§ DIRECTIONS FOR THIS TASK:
Copy out the passage about two recent books on boys, word for word.
** Opening SOURCE EXTRACT block **
In his latest book, OF BOYS AND MEN, Reeves goes to great lengths to praise FEMINISM and the feminist framework of intersectionality. More concerningly, Reeves appears to be rather fond of using the term “cis heterosexual,” instead of using a normal term like “straight.” Is a man who uses such terminology really capable of helping normal, everyday boys who are struggling to find meaning in their lives?

There’s also Matt Pinkett, the author of the brand new book, provocatively titled BOYS DO CRY. According to the British teacher and author, schools should provide “lessons in bromance” to address the mental health crisis among boys. However, like Reeves, Pinkett goes to great lengths to smuggle in trans-friendly jargon, even dedicating AN ENTIRE CHAPTER to the many ways in which masculinity overlaps with LGBTQ+ issues. Also, like Reeves, Pinkett places great emphasis on encouraging boys to be more vulnerable, to embrace the tears, and to cry with pride.
** Closing SOURCE EXTRACT block **
** Opening GIVEN DATA block **
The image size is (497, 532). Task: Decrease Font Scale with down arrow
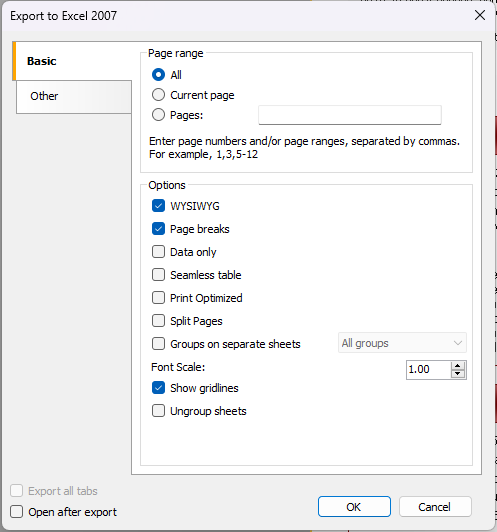(x=458, y=374)
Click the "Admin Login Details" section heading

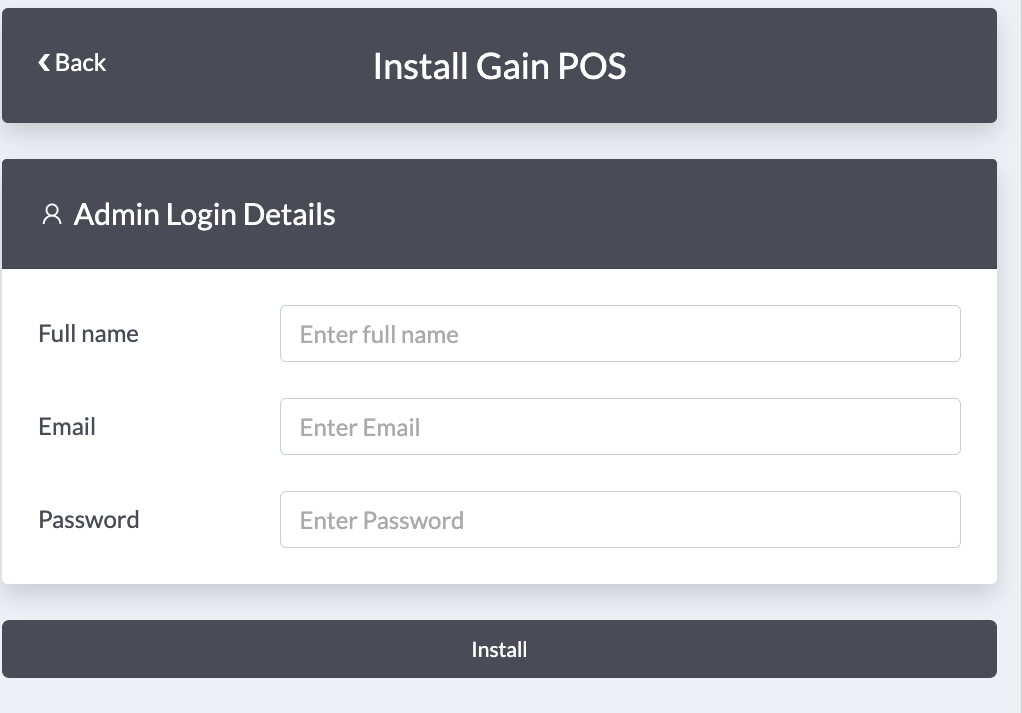pos(204,215)
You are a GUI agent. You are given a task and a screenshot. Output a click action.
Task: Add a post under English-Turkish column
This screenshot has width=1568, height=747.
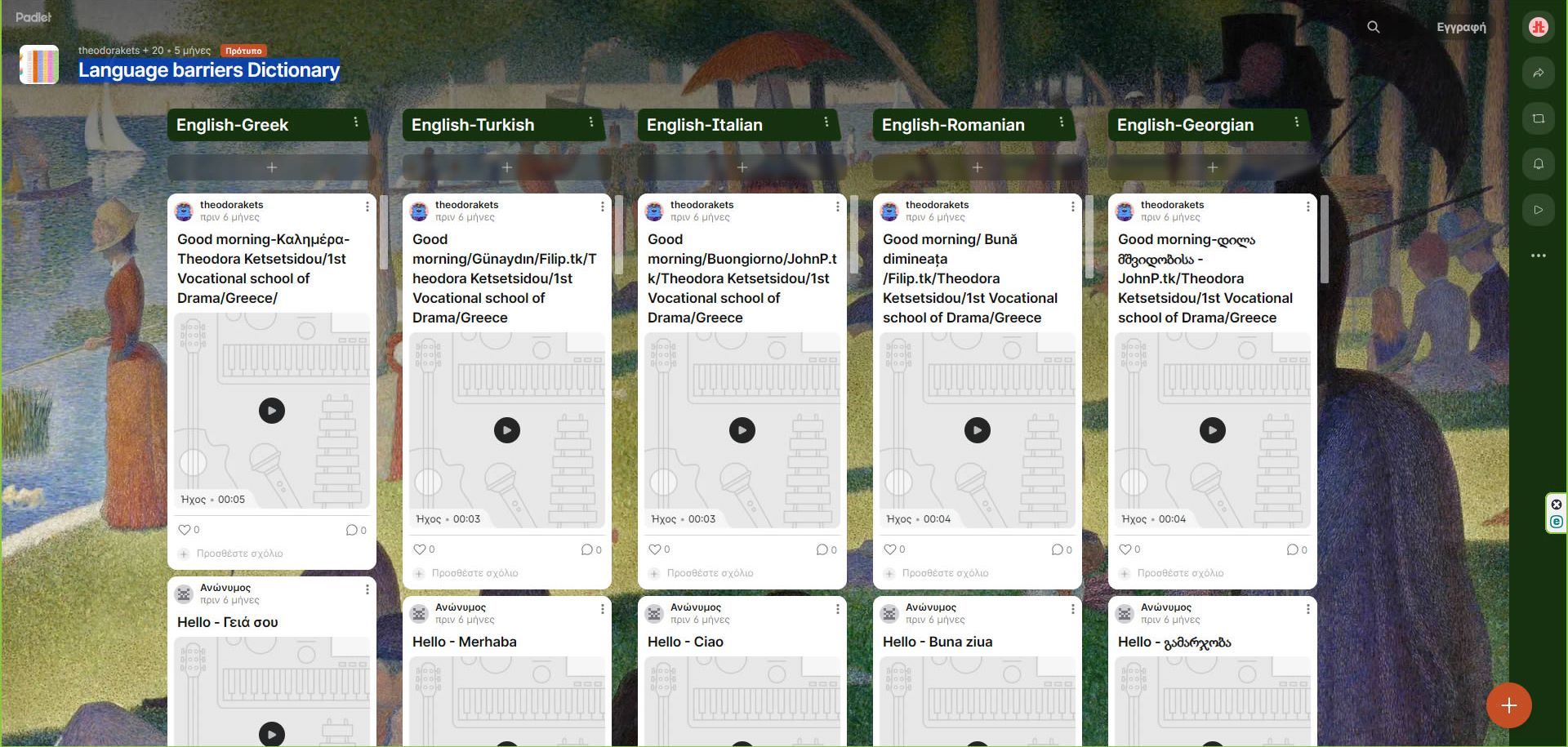(506, 167)
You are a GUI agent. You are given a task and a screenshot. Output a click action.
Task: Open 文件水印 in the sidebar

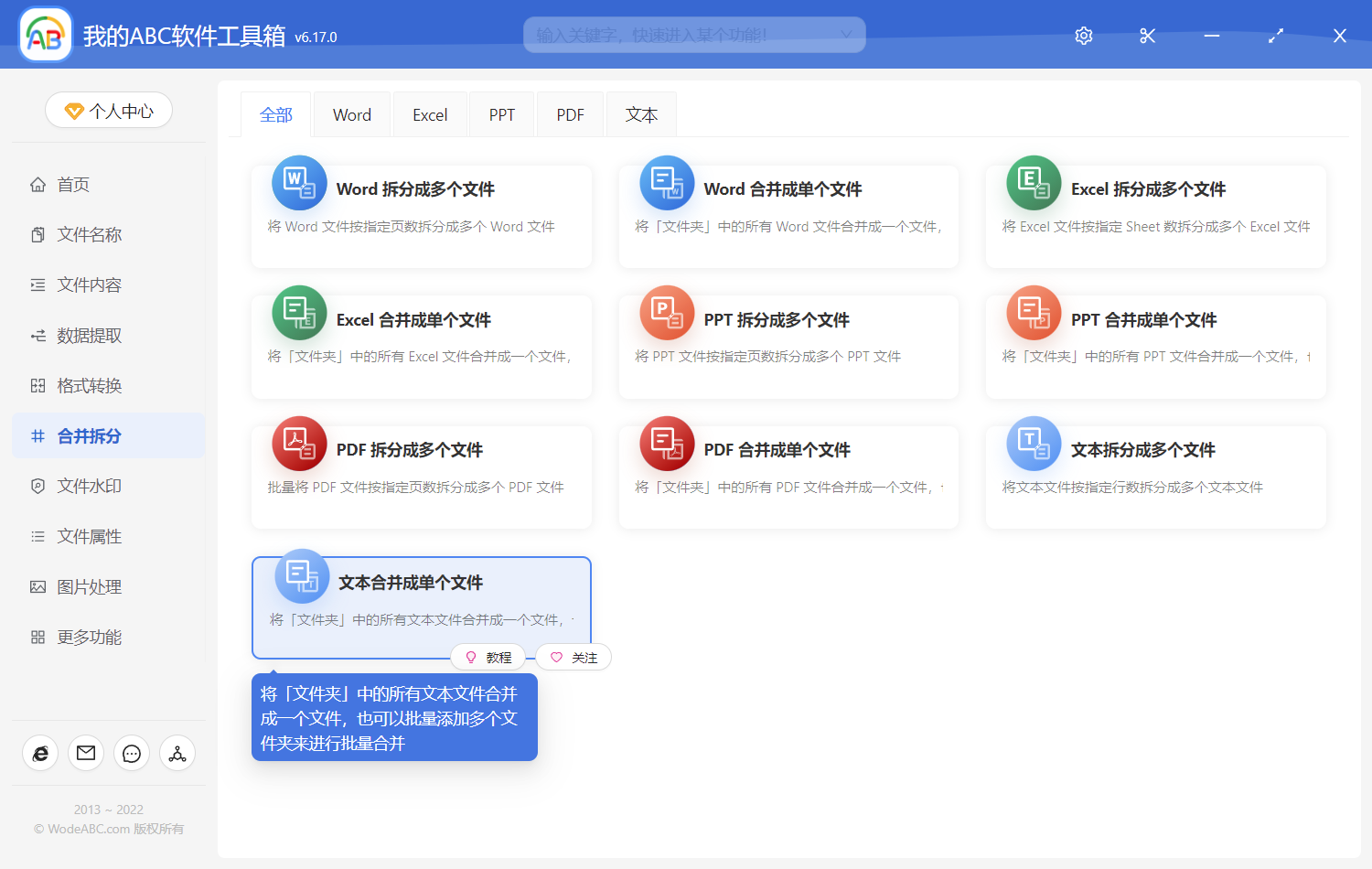[x=89, y=486]
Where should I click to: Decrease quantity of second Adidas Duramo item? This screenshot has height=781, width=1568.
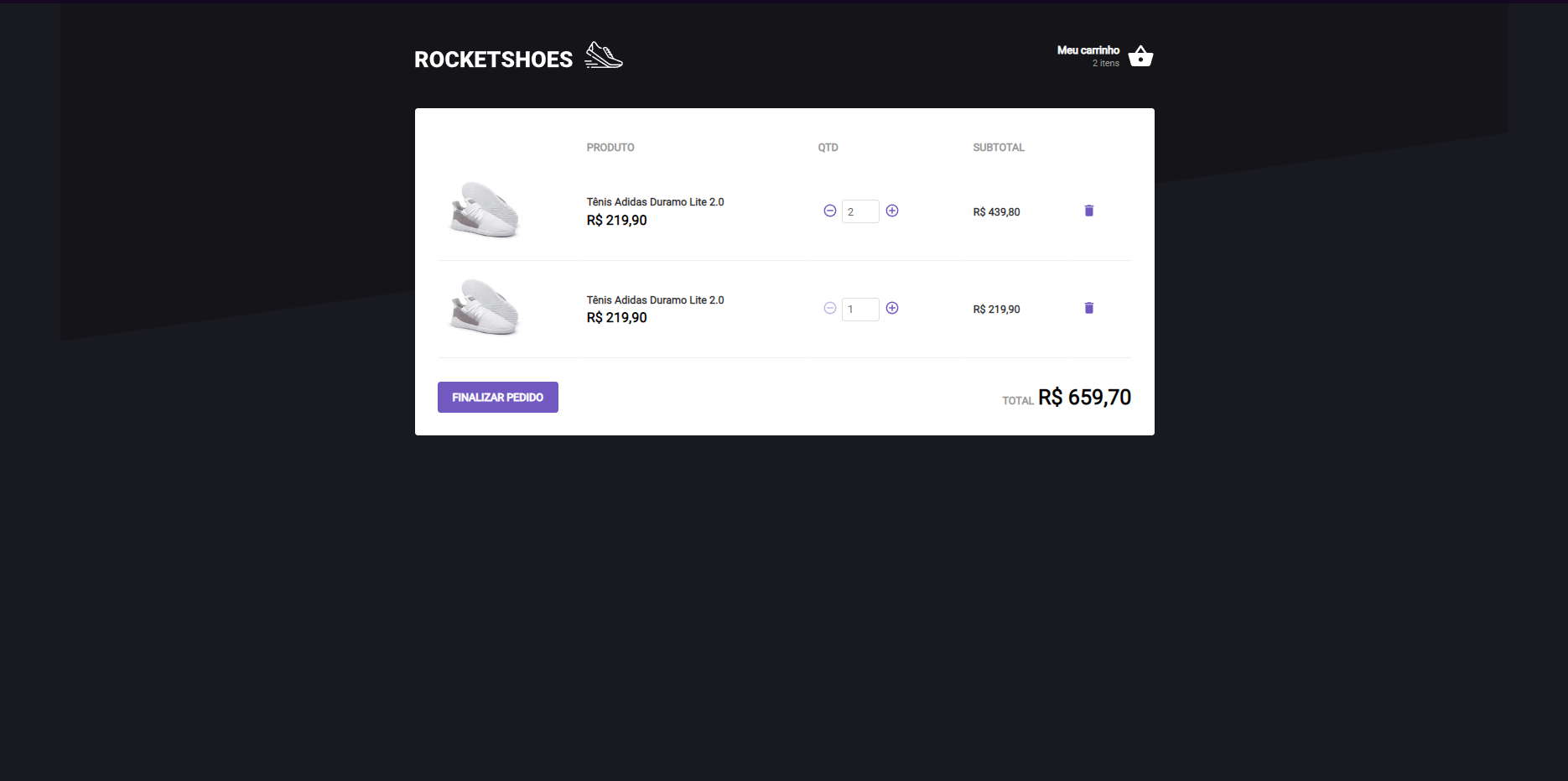point(830,309)
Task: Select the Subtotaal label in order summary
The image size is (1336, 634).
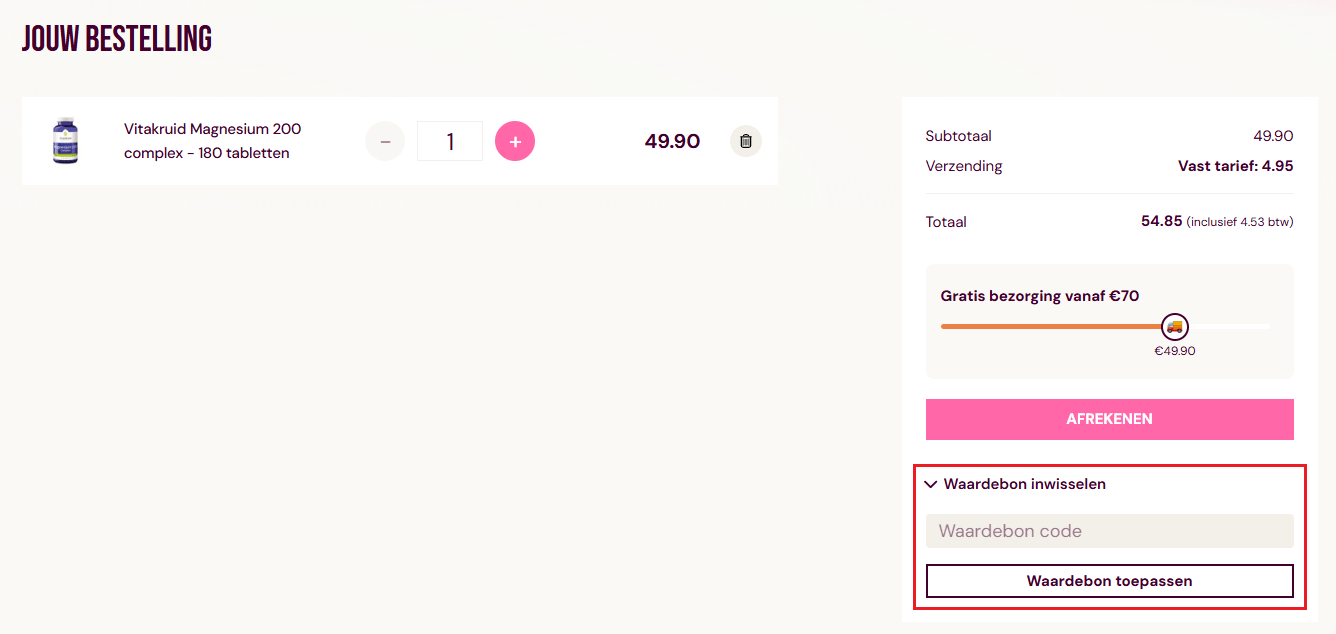Action: (x=958, y=136)
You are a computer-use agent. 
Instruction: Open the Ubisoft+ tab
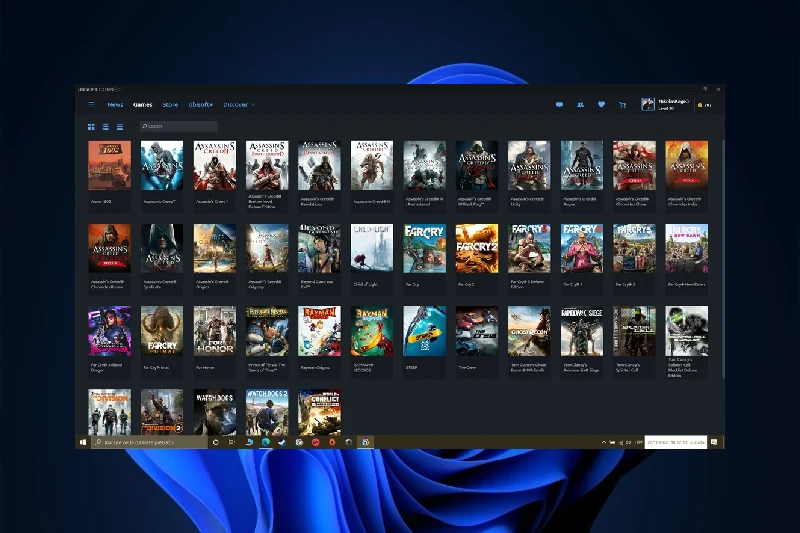tap(201, 104)
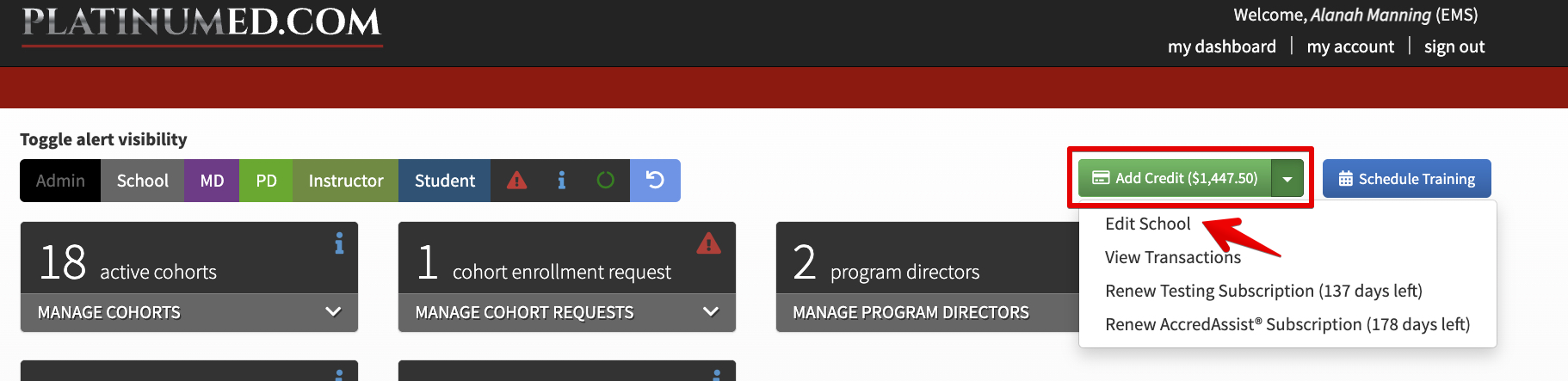Toggle Student alert visibility
The height and width of the screenshot is (381, 1568).
445,181
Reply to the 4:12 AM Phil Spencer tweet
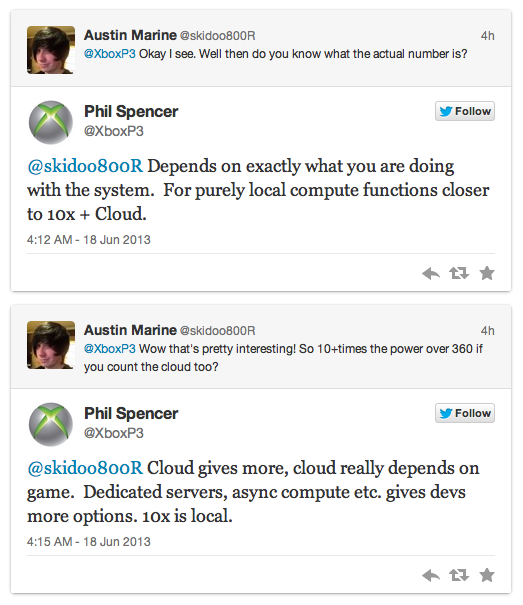Screen dimensions: 523x605 (431, 274)
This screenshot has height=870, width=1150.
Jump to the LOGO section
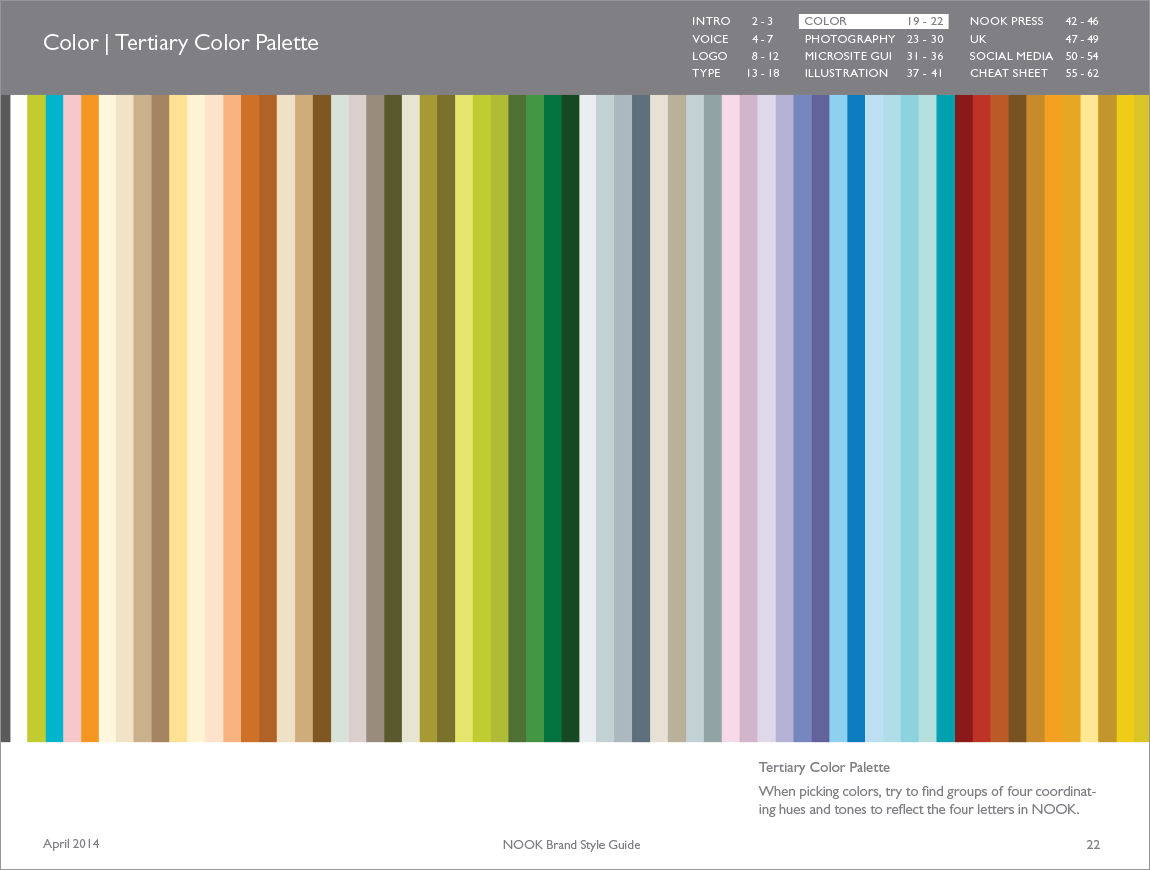tap(710, 56)
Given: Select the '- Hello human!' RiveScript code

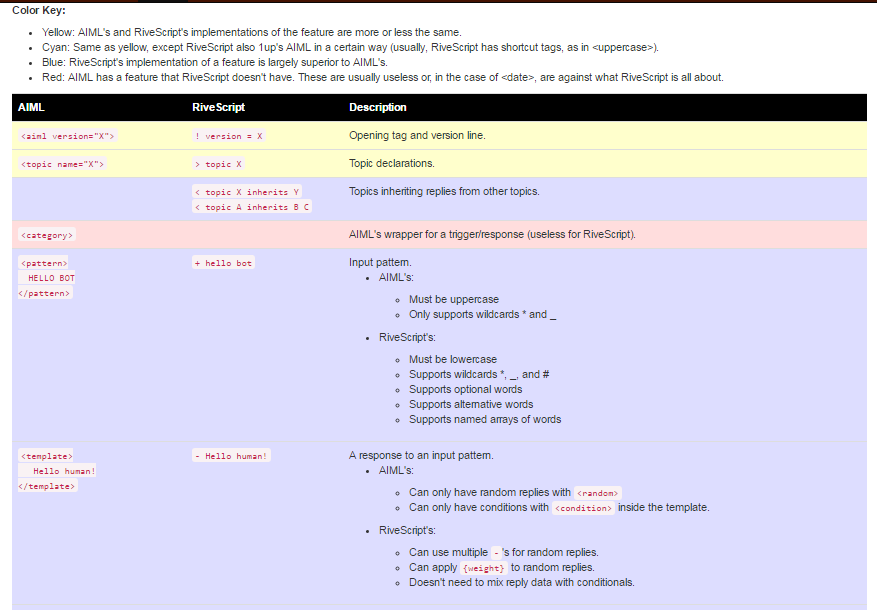Looking at the screenshot, I should click(231, 456).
** Closing GIVEN DATA block **
§ PROBLEM SOLUTION:
In his latest book, OF BOYS AND MEN, Reeves goes to great lengths to praise FEMINISM and the feminist framework of intersectionality. More concerningly, Reeves appears to be rather fond of using the term “cis heterosexual,” instead of using a normal term like “straight.” Is a man who uses such terminology really capable of helping normal, everyday boys who are struggling to find meaning in their lives?

There’s also Matt Pinkett, the author of the brand new book, provocatively titled BOYS DO CRY. According to the British teacher and author, schools should provide “lessons in bromance” to address the mental health crisis among boys. However, like Reeves, Pinkett goes to great lengths to smuggle in trans-friendly jargon, even dedicating AN ENTIRE CHAPTER to the many ways in which masculinity overlaps with LGBTQ+ issues. Also, like Reeves, Pinkett places great emphasis on encouraging boys to be more vulnerable, to embrace the tears, and to cry with pride.